▸ What this task involves
From the line containing "Task: Dislike uberrainman's comment" to the final line of the entries, copy each line exactly. Pictures stay out.

#### Records supplied ####

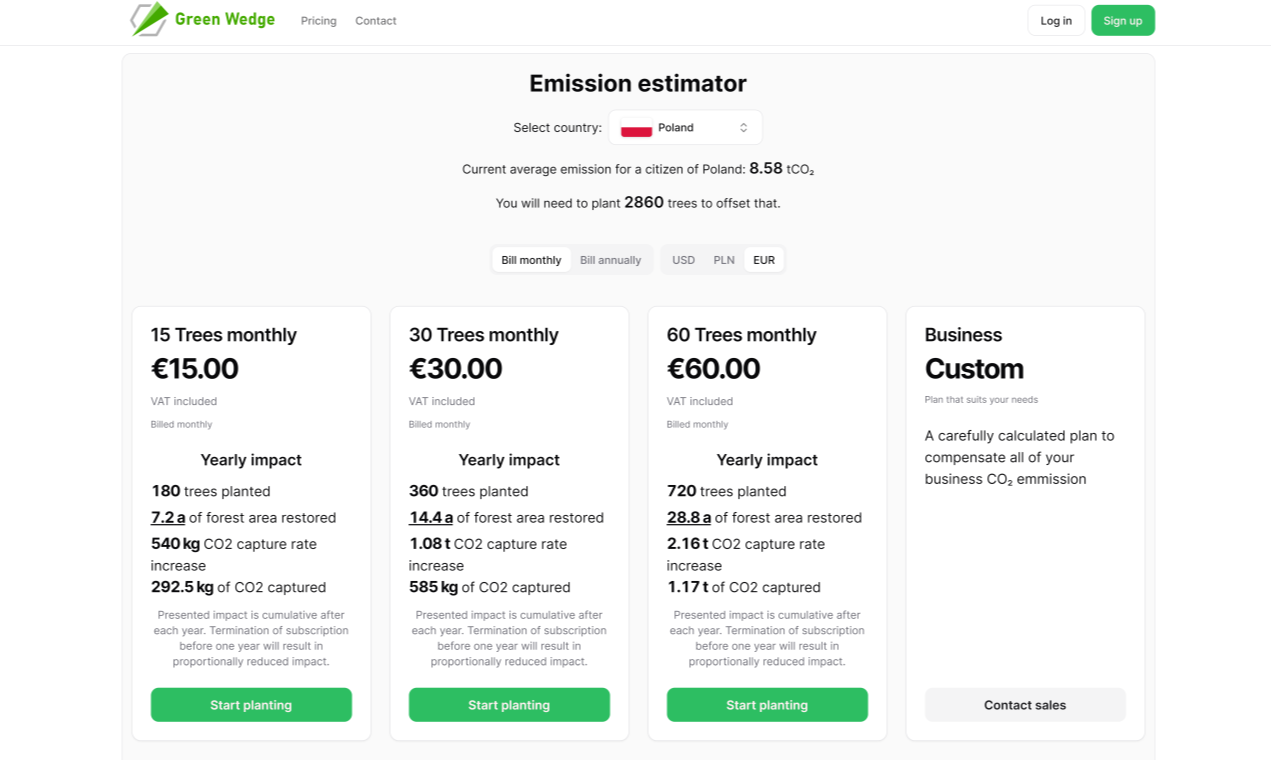Select PLN currency option
Image resolution: width=1271 pixels, height=760 pixels.
724,260
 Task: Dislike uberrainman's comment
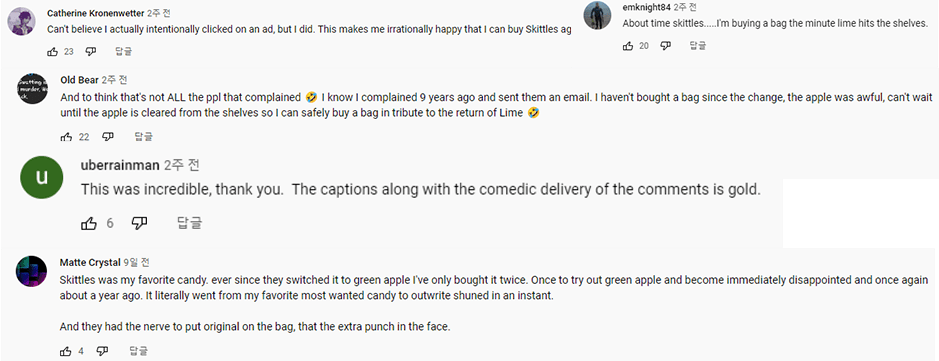pos(140,223)
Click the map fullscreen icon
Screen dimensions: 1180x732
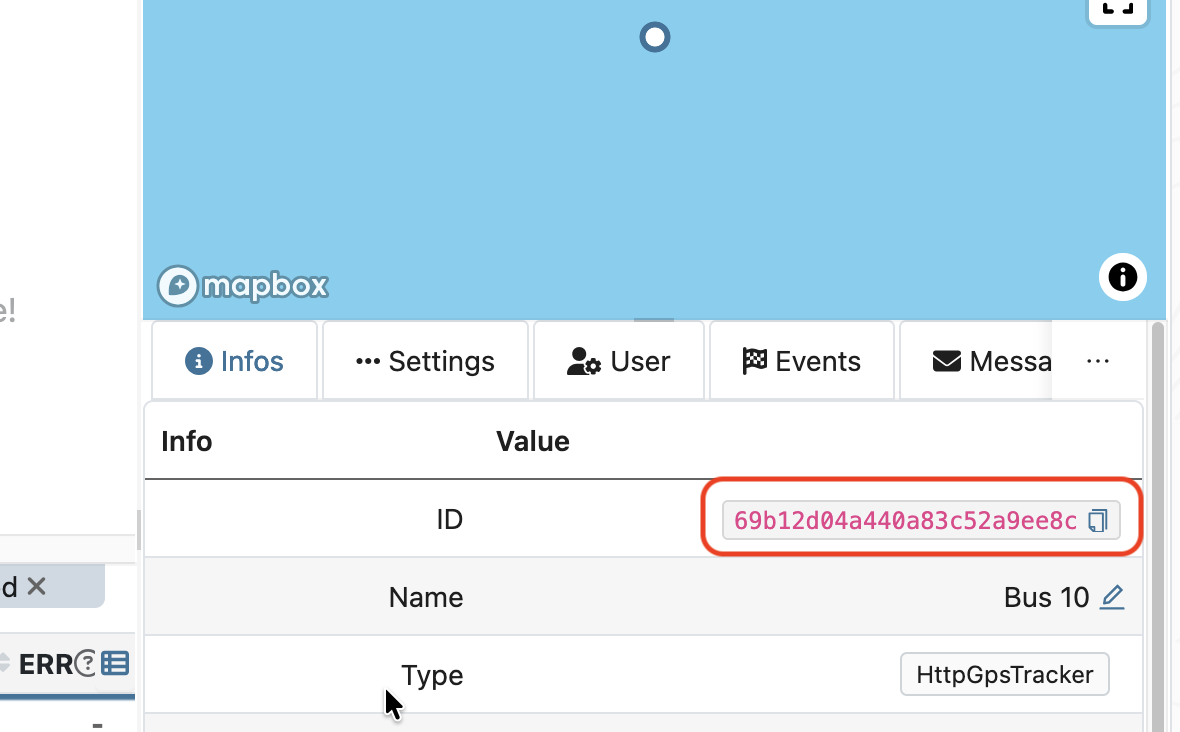(x=1117, y=9)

####

▸ Reply
 Task: Dislike uberrainman's comment
pos(140,223)
Click the map fullscreen icon
Screen dimensions: 1180x732
(x=1117, y=9)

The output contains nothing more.